Aerodynamic behavior and flow visualization on canonical NACA airfoils at low Reynolds number

Some unmanned aerial vehicles, micro-air vehicles, and small-scale wind turbines operate at Reynolds number values less than \(5 \times 10^5\) based on chord length. However, there are limited data sets characterizing the airfoil performance at Reynolds number spanning \(2\times 10^4 \le Re_c \le 5\times 10^4\). The objective of this study is to investigate the impact of airfoil thickness and camber for canonical NACA airfoils at Reynolds numbers in this range and to correlate the observed aerodynamic behavior with the flow patterns.

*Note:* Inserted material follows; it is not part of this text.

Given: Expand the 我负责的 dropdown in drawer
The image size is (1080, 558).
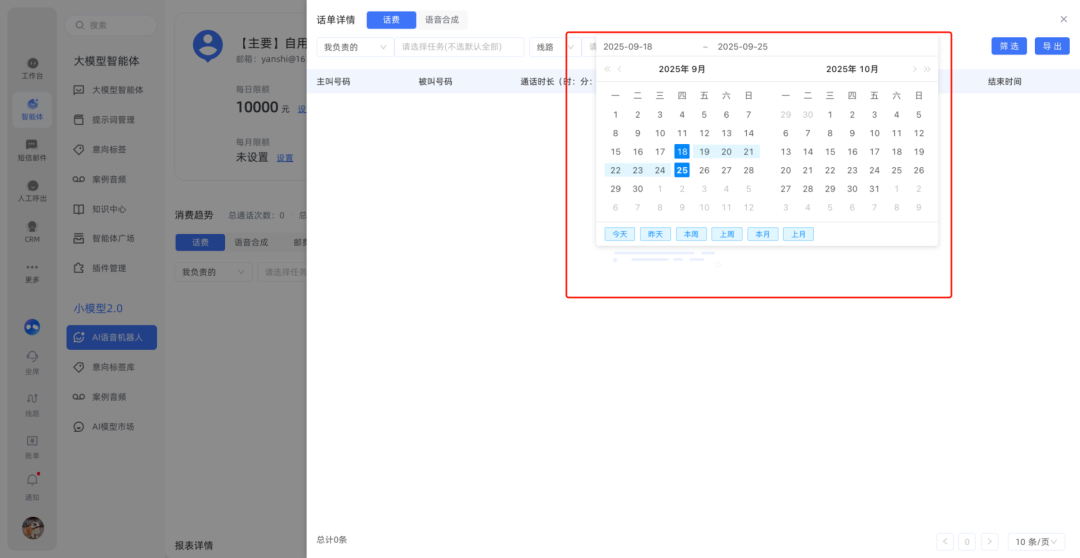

For this purpose, NACA-0009, 0012, 0021, and 6409 airfoils were used, and all experiments were performed in a water tunnel. A high-precision load cell was utilized to characterize the performance of the airfoils, and the hydrogen bubble flow visualization was used to assess the flow over the airfoils. The results showed that the airfoil thickness and camber significantly influence the aerodynamic performance and a strong dependence on the Reynolds number was observed. Symmetric NACA airfoils exhibited nonlinear lift behavior at Reynolds number below \(4\times 10^4\) as well as abrupt changes in lift values. The cambered airfoil showed some Reynolds number dependence but performed better than its symmetrical counterpart. The aerodynamic performance was correlated with the observed flow features around the airfoils.